Highlights of the Bankruptcy Reform Act of 1994 Part Ii

Publication year1995
Pages7
CitationVol. 8 No. 4 Pg. 7
Highlights of the Bankruptcy Reform Act of 1994 Part II
Vol. 8 No. 4 Pg. 7
Utah Bar Journal
April, 1995

David E. Leta, J.

The first segment of this two part article (see, Utah Bar Journal, March 1995) focused on the commercial bankruptcy and related administrative issues of the Bankruptcy Reform Act of 1994 (the "Act").[1] This second part will highlight some of the major consumer and related administrative issues under the Act. As noted in Part I, with a few limited exceptions, the new amendments only apply to cases filed on and after October 22, 1994.

CONSUMER AND RELATED ADMINISTRATIVE BANKRUPTCY ISSUES

A. Expedited Procedures for Reaffirmation of Debts.

Before the Act became effective, there was a split of authority about whether a separate hearing was required for a debtor to reaffirm a debt, even when the debtor was represented by an attorney who stated that the reaffirmation was voluntary and would not impose a hardship on the debtor.[2] Section 103 of the Act amends section 524(c) of the Code to now require that reaffirmation agreements contain "a clear and conspicuous statement which advises the debtor that (the reaffirmation) agreement is not required under . . . title [11], under nonbankruptcy law, or under any agreement not in accordance with the provisions of this subsection." (Emphasis added.) The amendment also requires that the debtor's attorney fully advise the debtor "of the legal effect and consequences" of the reaffirmation agreement including "any default under such agreement." These changes are designed to ensure adequate notice to debtors of their right to discharge the debt before they reaffirm the obligation and to make sure that debtors understand that a reaffirmation will continue the obligation as though the bankruptcy had not been filed. Section 524(d) of the Code also was amended to clarify that a hearing is required on reaffirmation agreements only if the debtor "was not represented by an attorney during the course of negotiating [the reaffirmation] agreement."

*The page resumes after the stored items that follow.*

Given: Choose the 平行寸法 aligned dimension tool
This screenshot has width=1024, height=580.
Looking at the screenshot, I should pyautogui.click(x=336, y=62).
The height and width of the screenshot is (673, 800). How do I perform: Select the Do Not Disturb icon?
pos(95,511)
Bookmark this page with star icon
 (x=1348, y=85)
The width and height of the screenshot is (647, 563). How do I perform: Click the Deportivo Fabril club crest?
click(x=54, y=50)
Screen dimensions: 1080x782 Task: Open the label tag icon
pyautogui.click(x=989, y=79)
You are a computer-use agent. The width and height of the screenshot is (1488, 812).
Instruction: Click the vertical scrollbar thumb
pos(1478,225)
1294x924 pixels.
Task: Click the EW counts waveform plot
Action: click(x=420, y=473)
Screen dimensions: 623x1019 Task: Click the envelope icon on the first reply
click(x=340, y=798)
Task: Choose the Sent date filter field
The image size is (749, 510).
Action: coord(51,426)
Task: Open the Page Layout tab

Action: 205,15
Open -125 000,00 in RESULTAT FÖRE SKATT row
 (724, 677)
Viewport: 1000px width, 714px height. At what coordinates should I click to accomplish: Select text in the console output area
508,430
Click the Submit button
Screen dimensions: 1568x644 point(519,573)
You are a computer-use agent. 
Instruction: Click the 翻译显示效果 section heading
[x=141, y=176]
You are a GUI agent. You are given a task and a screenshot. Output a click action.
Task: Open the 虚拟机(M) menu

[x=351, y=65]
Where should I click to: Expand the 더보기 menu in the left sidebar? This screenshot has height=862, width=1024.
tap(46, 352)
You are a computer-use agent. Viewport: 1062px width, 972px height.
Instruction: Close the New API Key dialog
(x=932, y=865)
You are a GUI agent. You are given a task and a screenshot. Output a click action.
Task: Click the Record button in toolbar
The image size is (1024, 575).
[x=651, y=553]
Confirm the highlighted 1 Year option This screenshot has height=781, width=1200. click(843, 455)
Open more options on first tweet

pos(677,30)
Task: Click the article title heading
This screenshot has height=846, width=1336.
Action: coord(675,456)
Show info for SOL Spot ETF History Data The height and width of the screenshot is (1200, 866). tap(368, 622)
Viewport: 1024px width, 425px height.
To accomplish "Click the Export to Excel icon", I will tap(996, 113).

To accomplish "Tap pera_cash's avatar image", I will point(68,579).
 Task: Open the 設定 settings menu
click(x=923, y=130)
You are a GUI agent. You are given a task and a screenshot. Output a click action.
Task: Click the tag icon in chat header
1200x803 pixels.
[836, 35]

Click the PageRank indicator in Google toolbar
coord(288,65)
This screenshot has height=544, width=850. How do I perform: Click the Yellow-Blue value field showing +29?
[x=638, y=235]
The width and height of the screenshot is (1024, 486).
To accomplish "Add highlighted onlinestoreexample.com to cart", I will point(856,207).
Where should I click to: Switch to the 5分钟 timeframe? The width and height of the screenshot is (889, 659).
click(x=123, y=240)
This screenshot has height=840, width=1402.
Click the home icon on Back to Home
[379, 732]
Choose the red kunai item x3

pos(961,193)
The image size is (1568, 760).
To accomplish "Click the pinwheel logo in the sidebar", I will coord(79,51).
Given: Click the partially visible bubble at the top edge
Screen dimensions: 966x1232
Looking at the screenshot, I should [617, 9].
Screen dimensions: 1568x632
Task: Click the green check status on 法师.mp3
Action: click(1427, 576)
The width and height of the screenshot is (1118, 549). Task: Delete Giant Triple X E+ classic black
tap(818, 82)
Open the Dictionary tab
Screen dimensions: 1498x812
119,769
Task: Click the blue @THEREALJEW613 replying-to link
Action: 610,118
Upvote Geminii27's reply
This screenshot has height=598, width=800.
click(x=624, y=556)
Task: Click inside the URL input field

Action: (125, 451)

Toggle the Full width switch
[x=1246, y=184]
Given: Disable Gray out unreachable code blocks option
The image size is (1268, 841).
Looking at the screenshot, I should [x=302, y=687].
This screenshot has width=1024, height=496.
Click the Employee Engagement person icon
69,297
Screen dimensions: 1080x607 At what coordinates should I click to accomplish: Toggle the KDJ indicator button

B. Additional Compensation For Trustees.

1. Additional incentive compensation for trustees under Chapters 7 and 11.

Section 107 of the Act amends section 326(a) of the Code by increasing the percentage compensation from current levels to 25% on the first $5, 000 or less, 10% on amounts greater than $5, 000, but less than $50, 000, 5% on amounts greater than $50, 000, but less than $1, 000, 000, and "reasonable compensation not to exceed 3%" on amounts in excess of $1, 000, 000. These percentages are a ceiling not a floor. The actual compensation awarded to a trustee in a case under Chapter 7 or 11 must be "reasonable, " and must not exceed the above percentage limitations on all monies disbursed or turned over in the case.

2. Additional regular compensation.

In addition to increasing incentive compensation, section 117 of the Act also increased regular compensation for Chapter 7 trustees. Section 330(b) of the Code now permits trustees to be paid $15.00 more per case beginning October 22, 1995.[3] The Judicial Conference of the United States may prescribe additional fees under 28 U.S.C. § 1914(b) and also may prescribe "notice of appearance fees and fees charged against distributions in cases" to generate revenue for the payment of this additional compensation. These changes apply to all of the cases that were pending as of October 22, 1994, as well as to new cases filed thereafter.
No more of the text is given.